What this task involves:
The copy must run from the line containing "Read more (529, 684)" through the final line of the records, both included, exactly as written. It should contain no pictures.

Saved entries

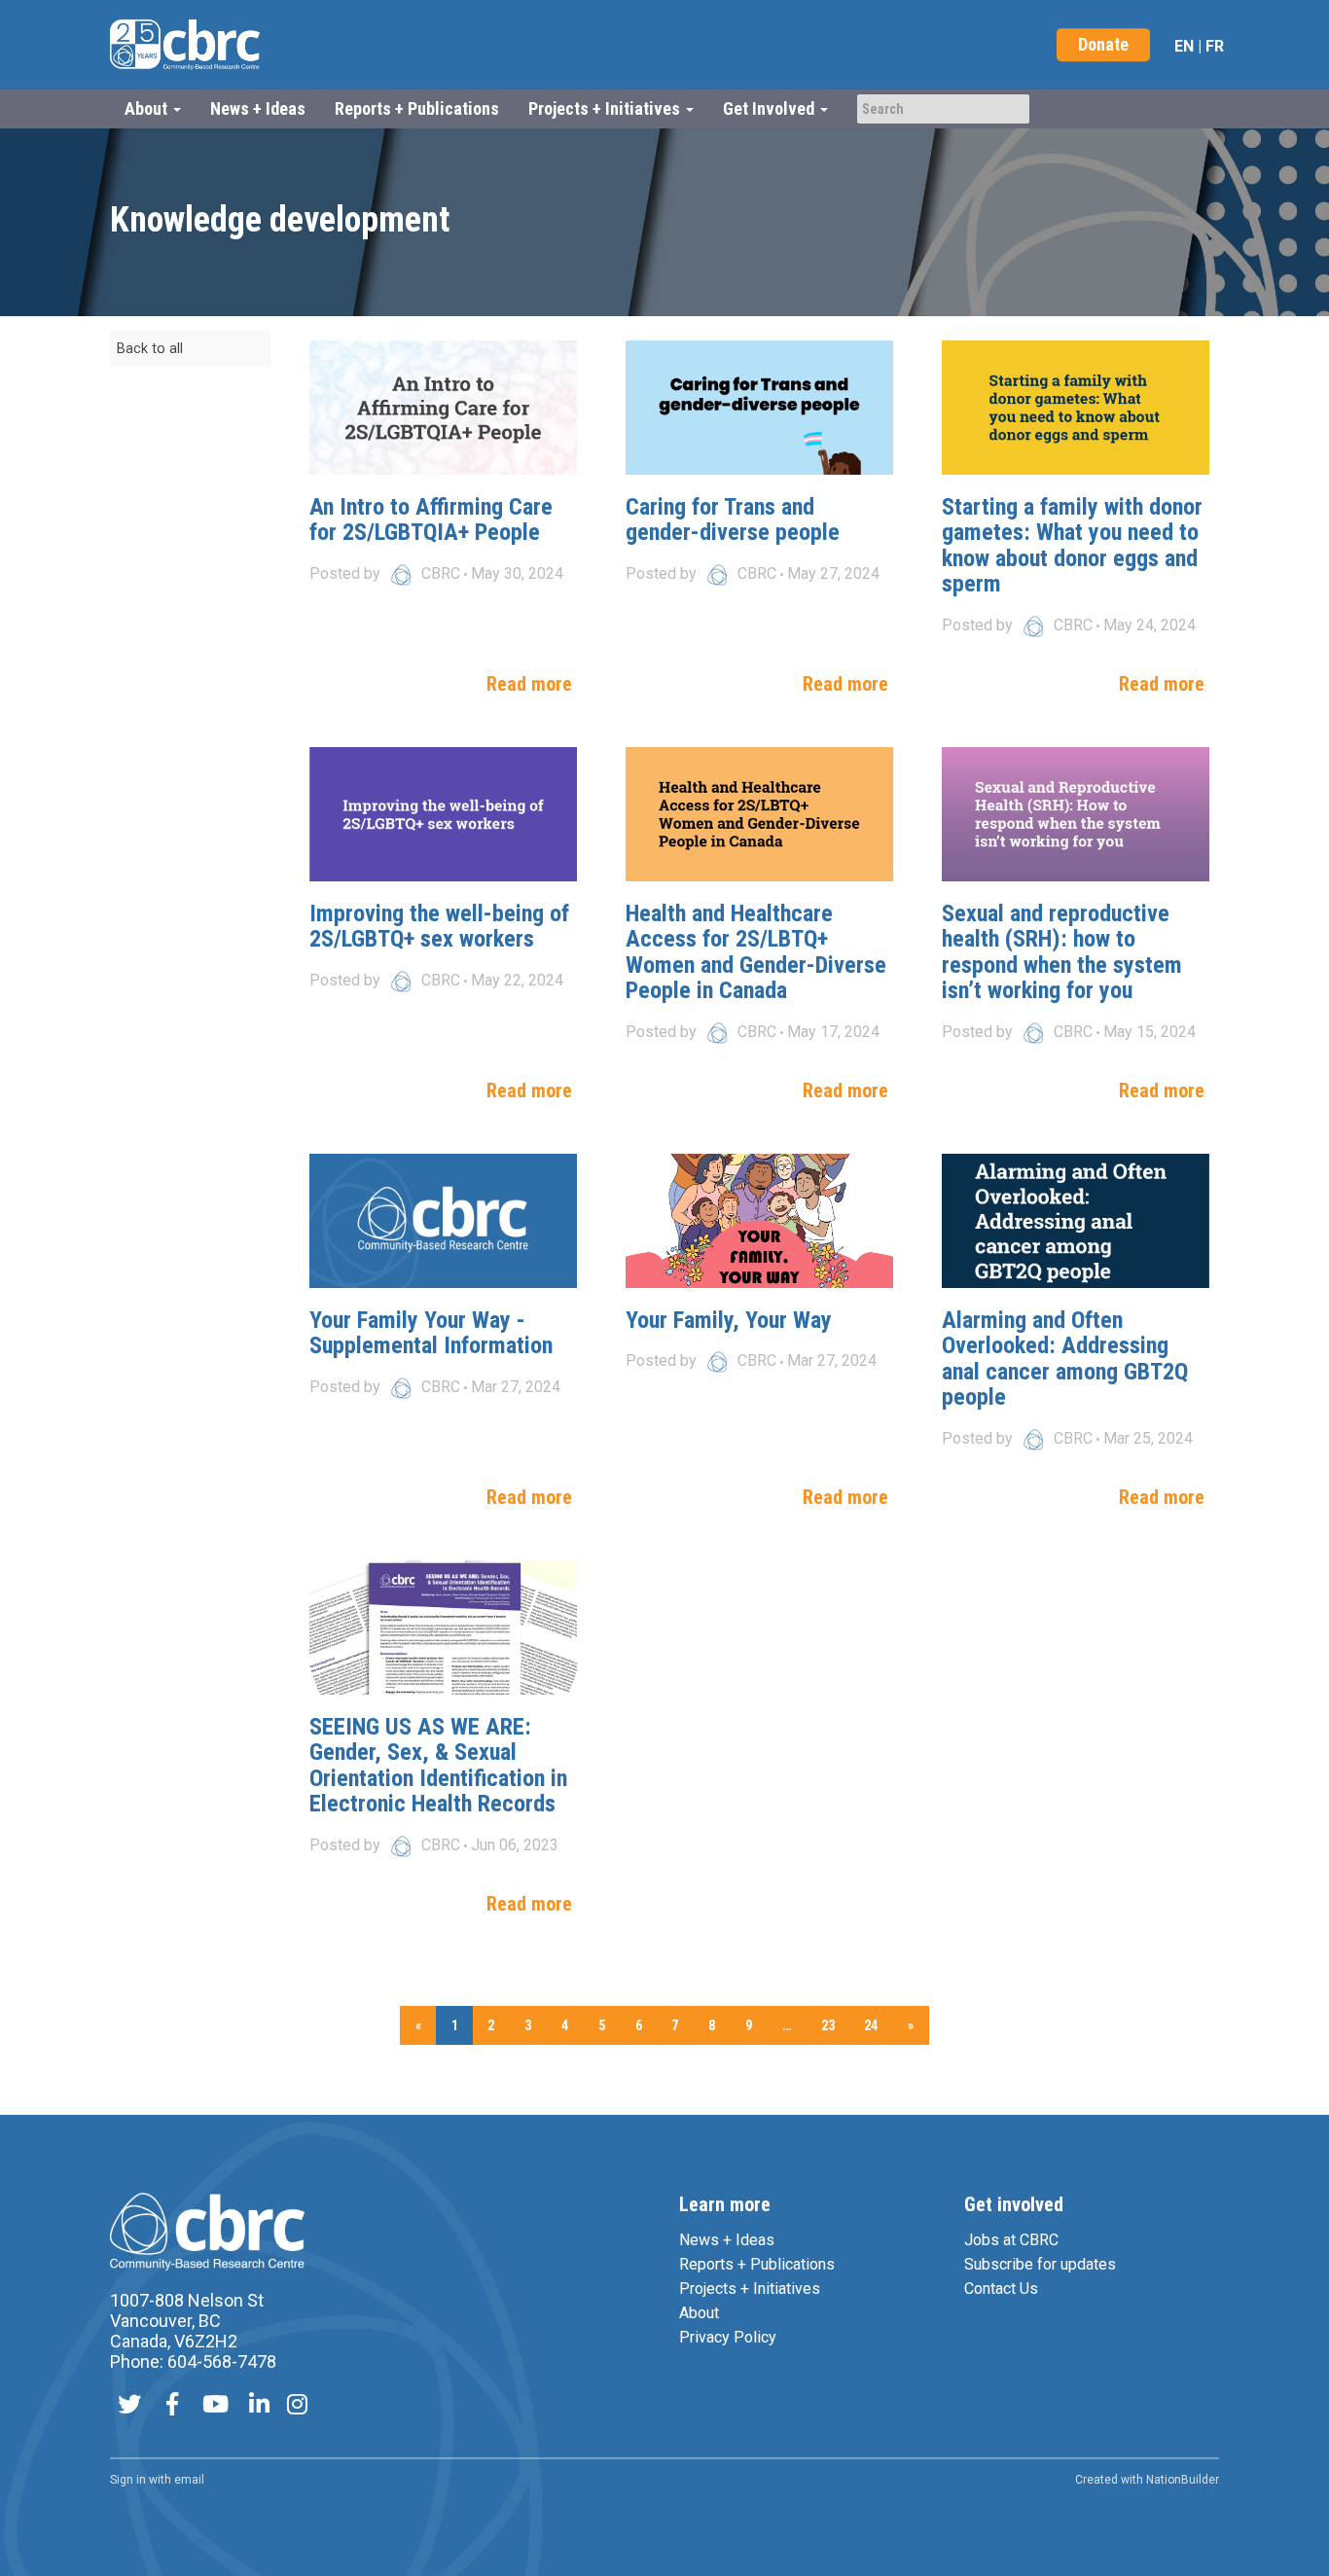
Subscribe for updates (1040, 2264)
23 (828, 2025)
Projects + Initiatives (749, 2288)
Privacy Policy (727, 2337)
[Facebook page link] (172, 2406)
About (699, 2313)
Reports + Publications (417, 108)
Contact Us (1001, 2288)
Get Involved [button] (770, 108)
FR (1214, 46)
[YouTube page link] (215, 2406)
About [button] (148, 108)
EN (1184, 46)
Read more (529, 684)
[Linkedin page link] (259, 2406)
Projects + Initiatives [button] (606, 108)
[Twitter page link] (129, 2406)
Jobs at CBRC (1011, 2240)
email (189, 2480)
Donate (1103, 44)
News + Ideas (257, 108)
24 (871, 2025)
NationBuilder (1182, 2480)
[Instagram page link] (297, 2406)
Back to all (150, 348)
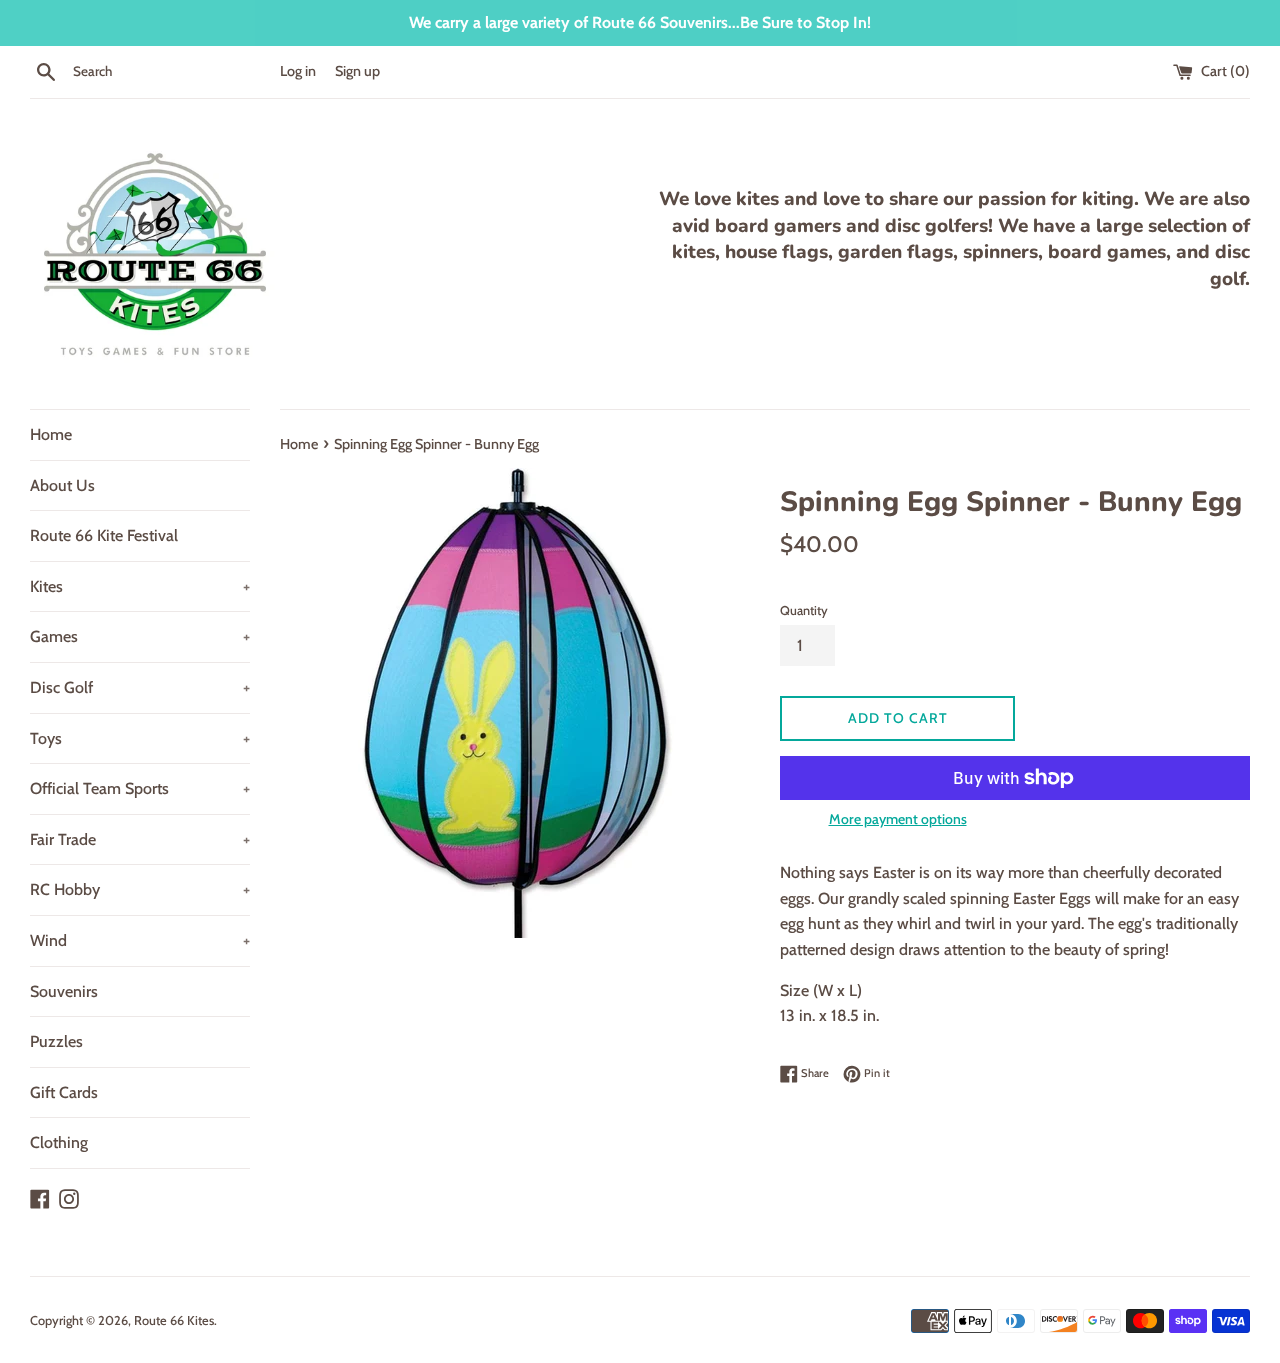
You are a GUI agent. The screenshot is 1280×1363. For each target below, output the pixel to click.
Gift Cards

Answer to the exercise:
Read more (529, 684)
[Linkedin page link] (259, 2406)
Projects + Initiatives [button] (606, 108)
[Twitter page link] (129, 2406)
Jobs at CBRC (1011, 2240)
email (189, 2480)
Donate (1103, 44)
News + Ideas (257, 108)
24 (871, 2025)
NationBuilder (1182, 2480)
[Instagram page link] (297, 2406)
Back to all (150, 348)
You are a GUI agent. The screenshot is 1280×1363. For each target below, output the pixel to click.
Gift Cards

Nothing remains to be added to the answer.